▸ Text for analysis:
↓
Four years ago, on November 16, 2012, Ukraine’s Minister of Energy Yurii Boiko announced on Inter TV plans to reduce Ukraine’s dependence on Russian natural gas supplies, and even suggested the possibility that Russia would take Ukraine to the international court. “We know there will be arguments, even court battles with our Russian colleagues,” he said, but Ukraine intends to defend its national interests. Ukraine was purchasing 26 billion cubic meters (bcm) of Russian gas in 2012, which was a 1.5 bcm drop from the contracted amount for that year. Vadim Chuprun, deputy chairman of Naftohaz Ukrayiny, was cited by Russian business newspaper Vzglyad on November 17 as saying Ukraine would cut gas imports from Gazprom further, with a projected purchase of 20 bcm for 2013. At the time, Ukraine was paying $430 per thousand cubic meters in the fourth quarter of 2012.
Forty years ago, on November 9, 1976, following the signing of the Helsinki Final Act on August 1, 1975, by representatives of the Soviet Union, the United States, Canada and 33 European states, the Ukrainian Helsinki Group was formed. The founding members were Oles Berdnyk, Petro Grigorenko, Ivan Kandyba, Lev Lukianenko, Oksana Meshko, Mykola Matusevych, Oleksii Tykhy, Nina Strokata and Mykola Rudenko. From its early days, the group had been targeted by the Soviet regime and all of its founding members were sentenced to exile or imprisonment. At the end of 1979, six members of the group were forced to emigrate, while other dissidents were forced to remain in the Soviet Union. Others were detained in psychiatric hospitals or prison camps.
↑
▸ Provided data:
↓
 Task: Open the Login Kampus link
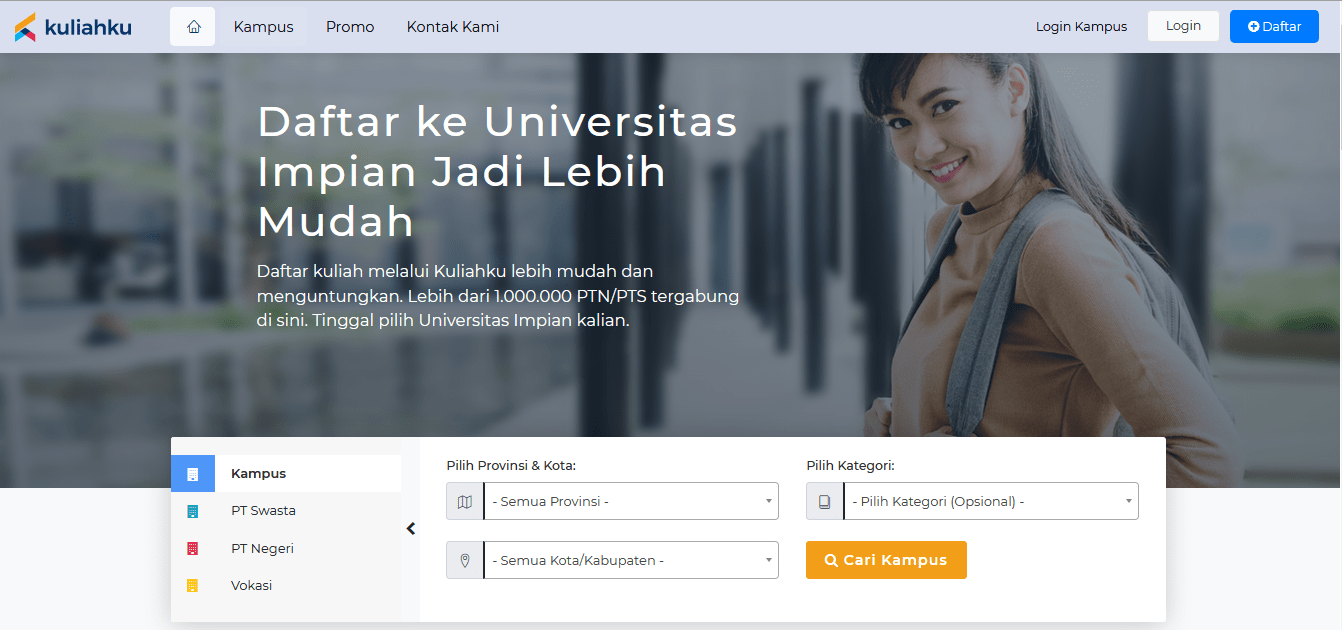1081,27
↑
▸ Tasks to complete:
• A. In the Ukraine history text, list every date that gives a day, a month and a year.
• B. Retype the part of the Ukraine history text that opens with the words containing "Four years ago, on" and closes with "quarter of 2012.".

▸ Answers in order:
• A.
November 16, 2012
November 9, 1976
August 1, 1975

• B.
Four years ago, on November 16, 2012, Ukraine’s Minister of Energy Yurii Boiko announced on Inter TV plans to reduce Ukraine’s dependence on Russian natural gas supplies, and even suggested the possibility that Russia would take Ukraine to the international court. “We know there will be arguments, even court battles with our Russian colleagues,” he said, but Ukraine intends to defend its national interests. Ukraine was purchasing 26 billion cubic meters (bcm) of Russian gas in 2012, which was a 1.5 bcm drop from the contracted amount for that year. Vadim Chuprun, deputy chairman of Naftohaz Ukrayiny, was cited by Russian business newspaper Vzglyad on November 17 as saying Ukraine would cut gas imports from Gazprom further, with a projected purchase of 20 bcm for 2013. At the time, Ukraine was paying $430 per thousand cubic meters in the fourth quarter of 2012.